# Fluids problem - gauge pressure

by CurtisB
Tags: fluids, gauge, pressure
 P: 16 1. The problem statement, all variables and given/known data Water flows steadily from an open tank. The elevation of point 1 is 10.0 m, and the elevation of points 2 and 3 is 2.00 m. The cross-sectional area at point 2 is 0.0480 m$$^2$$; at point 3 it is 0.0160 m$$^2$$. The area of the tank is very large compared with the cross-sectional area of the pipe. Part 1- Assuming that Bernoulli's equation applies, compute the discharge rate in cubic meters per second. Part 2- What is the gauge pressure at point 2 2. Relevant equations $$A_1v_1=A_2v_2$$ $$p_1+\rho gh_1+\frac{1}{2}\rho v_1^2=p_2+\rho gh_2+\frac{1}{2}\rho v_2^2$$ 3. The attempt at a solution I have already calculated the discharge rate (at point 3) to be 0.200 m$$^3$$/s which I know to be correct but I am stuck with the second part. I used Bernoulli's equation with points 2 and 3 and came up with an answer of 17.8 Pa but this appears to be wrong. I took $$h_2=h_3=0$$ to simplify Bernoulli's equation to get $$p_3-p_2=\frac{1}{2}\rho v_2^2-\frac{1}{2}\rho v_3^2$$ and used the volume flow rate equation to get the velocity at point 2 to be 0.067m/s and then used that in Bernoulli's equation to get the answer I have, am I doing something wrong here or should I even be using Bernoulli's equation to solve this part of the question. $$p_3-p_2$$ should be equal to the gauge pressure shouldn't it? Any guidance whatsoever would be greatly appreciated.
Mentor
P: 41,315
 Quote by CurtisB ...and used the volume flow rate equation to get the velocity at point 2 to be 0.067m/s ...
Revisit this calculation.
 P: 16 Oh, thank you, I accidentally put in the volume flow rate in as v instead of the velocity of the fluid, I have the correct answer now, Thanks.
P: 150
Fluids problem - gauge pressure

 Quote by Doc Al Revisit this calculation.

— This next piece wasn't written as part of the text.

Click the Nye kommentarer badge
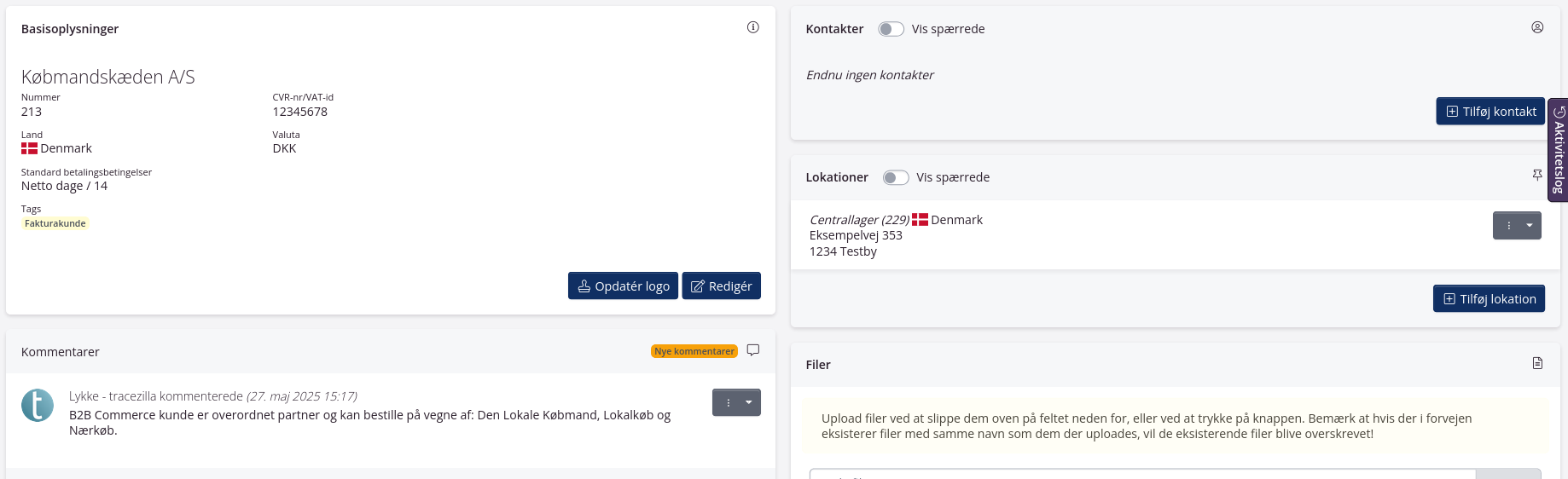1568x479 pixels. [x=694, y=351]
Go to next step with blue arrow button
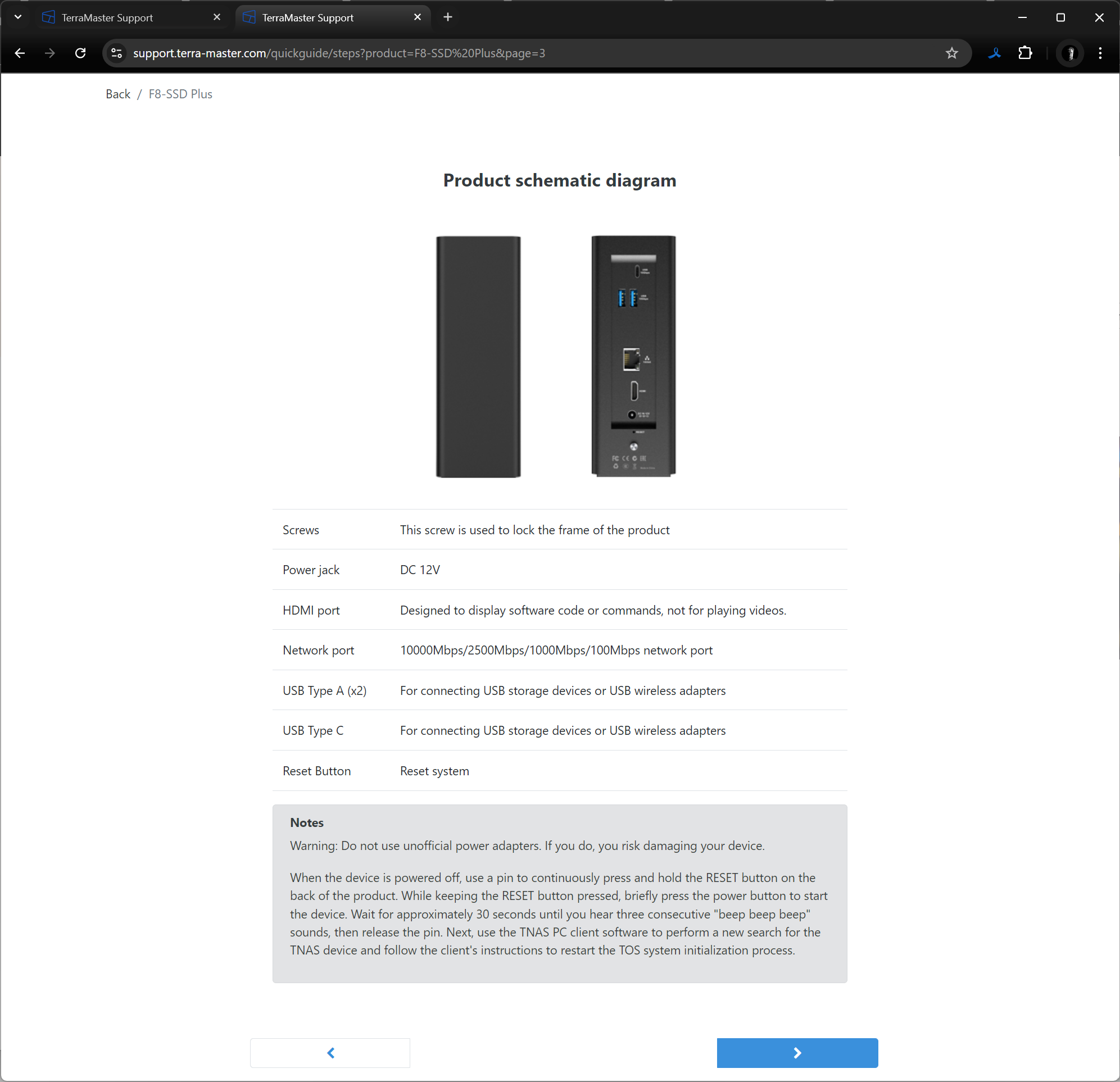Viewport: 1120px width, 1082px height. (796, 1052)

I still don't understand... If v_2 = 4.17 and v_3 = 12.5, then what is this p_3 that I need in order to solve for p_2?? (I also know that rho=density of water=1000 kg/(m^3))
 Mentor P: 41,315 Note that point 3 is in an open stream.

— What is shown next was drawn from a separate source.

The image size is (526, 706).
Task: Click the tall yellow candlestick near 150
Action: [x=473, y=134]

 P: 150 Then p_3 is atmospheric pressure .. is it 101.3 kPa? so then p_2 = -(.5(1000(4.7^2-12.5^2)))-101300) = 168380 Pa?
 P: 16 The question asked for gauge pressure, which is the pressure at 2 minus atmospheric pressure given by p_2-p_3 in the top equation, which is 6.97*10^4. So yeah, the absolute pressure at 2 would be the gauge pressure plus atmospheric which is pretty much what you got.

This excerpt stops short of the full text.